As revisões pessimistas para a variação dos preços ocorrem mesmo em meio à piora da percepção sobre a atividade econômica: segundo o boletim, o Produto Interno Bruto (PIB) vai cair 2,44% neste ano, e 0,5% no próximo. Na semana anterior, as projeções estavam em -2,26% e -0,4%, respectivamente.
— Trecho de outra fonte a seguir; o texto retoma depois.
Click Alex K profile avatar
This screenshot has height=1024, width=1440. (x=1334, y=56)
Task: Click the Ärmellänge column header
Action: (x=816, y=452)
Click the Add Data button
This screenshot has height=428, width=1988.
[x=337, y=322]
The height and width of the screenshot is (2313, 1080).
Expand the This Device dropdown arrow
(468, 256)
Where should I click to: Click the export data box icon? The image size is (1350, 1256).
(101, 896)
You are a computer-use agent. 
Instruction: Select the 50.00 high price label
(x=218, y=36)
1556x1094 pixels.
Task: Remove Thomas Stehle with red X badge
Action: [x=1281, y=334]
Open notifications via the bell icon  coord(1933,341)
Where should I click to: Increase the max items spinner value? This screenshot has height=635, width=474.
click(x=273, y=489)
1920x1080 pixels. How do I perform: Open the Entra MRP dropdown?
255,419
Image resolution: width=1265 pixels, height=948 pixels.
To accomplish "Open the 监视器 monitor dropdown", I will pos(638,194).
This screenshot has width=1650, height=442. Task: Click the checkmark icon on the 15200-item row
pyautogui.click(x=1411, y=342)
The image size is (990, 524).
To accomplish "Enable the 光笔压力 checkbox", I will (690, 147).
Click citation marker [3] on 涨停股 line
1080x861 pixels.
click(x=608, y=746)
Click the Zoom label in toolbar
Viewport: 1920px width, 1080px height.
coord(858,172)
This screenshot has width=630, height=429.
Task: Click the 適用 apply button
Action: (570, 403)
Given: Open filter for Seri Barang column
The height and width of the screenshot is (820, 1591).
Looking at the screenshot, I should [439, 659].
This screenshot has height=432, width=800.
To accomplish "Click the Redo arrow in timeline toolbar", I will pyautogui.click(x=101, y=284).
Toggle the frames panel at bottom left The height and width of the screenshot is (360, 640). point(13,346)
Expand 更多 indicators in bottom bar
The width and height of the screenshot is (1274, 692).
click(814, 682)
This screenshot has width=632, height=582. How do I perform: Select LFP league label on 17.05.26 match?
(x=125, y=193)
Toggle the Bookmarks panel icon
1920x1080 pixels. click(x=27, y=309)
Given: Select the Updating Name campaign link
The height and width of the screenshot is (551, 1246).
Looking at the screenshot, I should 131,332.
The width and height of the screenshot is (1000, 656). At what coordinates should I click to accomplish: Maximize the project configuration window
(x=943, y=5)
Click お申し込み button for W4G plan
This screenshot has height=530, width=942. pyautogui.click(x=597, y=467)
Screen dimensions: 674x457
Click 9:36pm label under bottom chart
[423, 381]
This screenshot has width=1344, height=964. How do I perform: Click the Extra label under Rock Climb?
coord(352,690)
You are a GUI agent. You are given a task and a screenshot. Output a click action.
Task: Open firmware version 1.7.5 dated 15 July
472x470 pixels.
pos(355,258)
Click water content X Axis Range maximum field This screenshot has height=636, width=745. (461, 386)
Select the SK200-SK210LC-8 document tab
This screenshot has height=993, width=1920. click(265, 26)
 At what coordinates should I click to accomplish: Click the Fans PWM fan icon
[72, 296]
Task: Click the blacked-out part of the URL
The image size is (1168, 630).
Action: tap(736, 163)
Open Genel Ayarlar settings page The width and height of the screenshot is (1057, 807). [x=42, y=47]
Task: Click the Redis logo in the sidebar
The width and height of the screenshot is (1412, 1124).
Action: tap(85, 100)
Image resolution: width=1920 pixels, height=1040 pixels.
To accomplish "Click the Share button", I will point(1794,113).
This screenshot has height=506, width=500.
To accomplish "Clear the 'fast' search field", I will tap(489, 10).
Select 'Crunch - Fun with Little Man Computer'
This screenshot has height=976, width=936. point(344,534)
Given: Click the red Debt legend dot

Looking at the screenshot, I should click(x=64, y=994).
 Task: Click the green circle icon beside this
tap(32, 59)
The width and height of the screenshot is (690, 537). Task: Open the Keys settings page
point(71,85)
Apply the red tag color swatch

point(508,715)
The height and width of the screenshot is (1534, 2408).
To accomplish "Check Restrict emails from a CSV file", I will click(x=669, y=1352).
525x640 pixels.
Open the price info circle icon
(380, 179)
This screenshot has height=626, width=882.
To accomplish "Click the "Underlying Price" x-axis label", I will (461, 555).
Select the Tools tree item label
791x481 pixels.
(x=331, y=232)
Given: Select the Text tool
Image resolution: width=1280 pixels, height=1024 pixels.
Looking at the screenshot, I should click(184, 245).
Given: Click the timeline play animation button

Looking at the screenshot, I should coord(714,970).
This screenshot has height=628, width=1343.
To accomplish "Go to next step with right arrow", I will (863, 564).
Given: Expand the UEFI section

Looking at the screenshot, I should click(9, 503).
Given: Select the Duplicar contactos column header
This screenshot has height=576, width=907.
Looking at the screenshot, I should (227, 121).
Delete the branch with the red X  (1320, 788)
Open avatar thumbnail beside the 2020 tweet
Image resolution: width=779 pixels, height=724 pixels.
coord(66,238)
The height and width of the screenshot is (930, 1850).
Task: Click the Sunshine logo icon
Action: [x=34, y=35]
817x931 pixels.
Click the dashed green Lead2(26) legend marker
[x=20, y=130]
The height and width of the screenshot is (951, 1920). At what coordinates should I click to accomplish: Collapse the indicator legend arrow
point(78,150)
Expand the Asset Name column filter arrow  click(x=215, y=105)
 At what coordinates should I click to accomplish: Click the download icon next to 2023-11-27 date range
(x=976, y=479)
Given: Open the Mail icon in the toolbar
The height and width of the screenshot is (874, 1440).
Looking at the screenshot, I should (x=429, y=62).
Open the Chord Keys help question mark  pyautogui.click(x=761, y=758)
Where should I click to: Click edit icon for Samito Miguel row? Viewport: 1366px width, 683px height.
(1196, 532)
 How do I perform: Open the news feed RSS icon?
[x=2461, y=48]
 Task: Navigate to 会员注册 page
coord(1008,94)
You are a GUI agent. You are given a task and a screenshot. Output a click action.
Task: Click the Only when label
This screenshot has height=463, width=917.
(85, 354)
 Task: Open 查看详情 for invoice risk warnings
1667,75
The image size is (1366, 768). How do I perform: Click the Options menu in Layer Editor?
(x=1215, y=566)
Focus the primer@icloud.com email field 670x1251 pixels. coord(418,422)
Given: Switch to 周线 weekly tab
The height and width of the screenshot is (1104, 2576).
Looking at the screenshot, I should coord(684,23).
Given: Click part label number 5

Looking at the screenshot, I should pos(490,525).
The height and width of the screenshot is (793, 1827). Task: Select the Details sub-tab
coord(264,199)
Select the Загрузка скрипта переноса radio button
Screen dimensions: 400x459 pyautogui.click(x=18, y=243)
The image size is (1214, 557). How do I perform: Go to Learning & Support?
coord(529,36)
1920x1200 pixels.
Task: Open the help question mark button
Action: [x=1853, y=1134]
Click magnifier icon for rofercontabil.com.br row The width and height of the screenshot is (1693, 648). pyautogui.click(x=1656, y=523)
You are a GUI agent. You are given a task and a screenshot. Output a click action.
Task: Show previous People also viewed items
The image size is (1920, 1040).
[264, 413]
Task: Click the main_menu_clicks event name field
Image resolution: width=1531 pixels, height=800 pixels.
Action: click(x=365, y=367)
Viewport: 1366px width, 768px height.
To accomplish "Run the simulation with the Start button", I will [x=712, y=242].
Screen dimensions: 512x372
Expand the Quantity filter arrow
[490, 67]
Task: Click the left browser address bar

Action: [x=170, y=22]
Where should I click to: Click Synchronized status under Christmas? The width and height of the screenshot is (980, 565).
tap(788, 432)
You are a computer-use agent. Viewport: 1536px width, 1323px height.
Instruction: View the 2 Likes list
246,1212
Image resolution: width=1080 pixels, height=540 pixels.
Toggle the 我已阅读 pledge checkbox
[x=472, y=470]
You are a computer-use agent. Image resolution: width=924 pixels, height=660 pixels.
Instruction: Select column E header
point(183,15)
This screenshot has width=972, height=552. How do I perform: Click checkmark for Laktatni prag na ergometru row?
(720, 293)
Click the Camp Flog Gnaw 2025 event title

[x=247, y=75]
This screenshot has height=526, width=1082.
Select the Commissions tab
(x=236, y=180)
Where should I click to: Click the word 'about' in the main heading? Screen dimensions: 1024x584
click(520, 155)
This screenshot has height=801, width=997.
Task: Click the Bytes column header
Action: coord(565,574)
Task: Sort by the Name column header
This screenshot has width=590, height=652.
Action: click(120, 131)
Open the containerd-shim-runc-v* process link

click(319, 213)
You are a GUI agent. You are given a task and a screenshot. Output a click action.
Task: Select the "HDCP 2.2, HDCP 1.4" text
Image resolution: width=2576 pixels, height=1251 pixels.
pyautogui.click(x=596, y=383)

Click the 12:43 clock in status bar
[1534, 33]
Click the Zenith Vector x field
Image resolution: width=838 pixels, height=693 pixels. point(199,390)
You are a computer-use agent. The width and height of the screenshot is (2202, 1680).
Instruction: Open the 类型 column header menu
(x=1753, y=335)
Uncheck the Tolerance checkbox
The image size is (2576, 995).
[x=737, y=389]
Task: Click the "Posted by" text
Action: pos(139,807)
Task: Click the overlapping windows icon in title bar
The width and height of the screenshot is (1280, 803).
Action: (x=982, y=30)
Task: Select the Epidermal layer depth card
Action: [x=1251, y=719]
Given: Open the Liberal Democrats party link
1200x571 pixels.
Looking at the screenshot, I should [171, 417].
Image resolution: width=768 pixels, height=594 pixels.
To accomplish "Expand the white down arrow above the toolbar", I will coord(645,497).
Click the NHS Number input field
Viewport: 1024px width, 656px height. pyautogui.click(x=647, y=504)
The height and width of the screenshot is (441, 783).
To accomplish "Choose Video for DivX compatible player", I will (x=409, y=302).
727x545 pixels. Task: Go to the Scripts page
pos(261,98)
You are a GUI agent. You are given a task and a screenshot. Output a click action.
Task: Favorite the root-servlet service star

Para Luciano Rostagno, estrategista-chefe do Mizuho do Brasil, as perspectivas para a taxa de câmbio estão mudando rapidamente, o que se refletiu nas estimativas para a inflação. "O BC deve ficar atento a esse movimento, porque o mercado está projetando inflação acima do centro da meta em 2016 com o câmbio a R$ 3,60 no fim deste ano. Claramente o risco para o dólar é para cima", disse.

No cenário do Mizuho, a moeda americana vai encerrar 2015 em R$ 3,80, taxa que deve subir ainda mais ao fim de 2016, para R$ 4. A depreciação contínua do real, diz Rostagno, vai afetar a inflação no próximo ano e também em 2017, ano para o qual estima alta de 5% do IPCA, apesar do quadro ruim para a atividade econômica, com dois anos seguidos de recessão.

Com a fraqueza do PIB, o estrategista do Mizuho ainda observa que o BC deve ser pressionado a iniciar um ciclo de redução dos juros a partir de 2016, outro fator que impedirá que o IPCA diminua para 4,5% no ano seguinte. "Se o Banco Central ceder a essa pressão, vai comprometer o objetivo de levar a inflação ao centro da meta."

O economista-chefe da INVX Global Partners, Eduardo Velho, afirma que, além do ajuste na taxa de câmbio, a piora nas projeções para o IPCA também incorporou as expectativas de déficit nas contas públicas em 2015 e em 2016. O resultado fiscal menor e dólar mais elevado são fatores de pressão sobre os preços, avalia Velho, e seu impacto na inflação deve se sobrepor aos efeitos da recessão econômica nos próximos meses.

Luis Otávio de Souza Leal, economista-chefe do banco ABC Brasil, concorda que a disparada do dólar influenciou as previsões para a inflação. Leal pondera, no entanto, que o ajuste para cima nas estimativas para o IPCA de 2017 ocorreu mais em função das novas projeções para 2016, e não considera haver um processo de desancoragem das expectativas. "Apesar do câmbio ser uma grande incógnita, a tendência para os números de atividade é que eles venham cada vez piores", comenta o economista, o que deve ajudar a inflação oficial a recuar um ponto percentual entre 2016 e 2017, para 4,5%.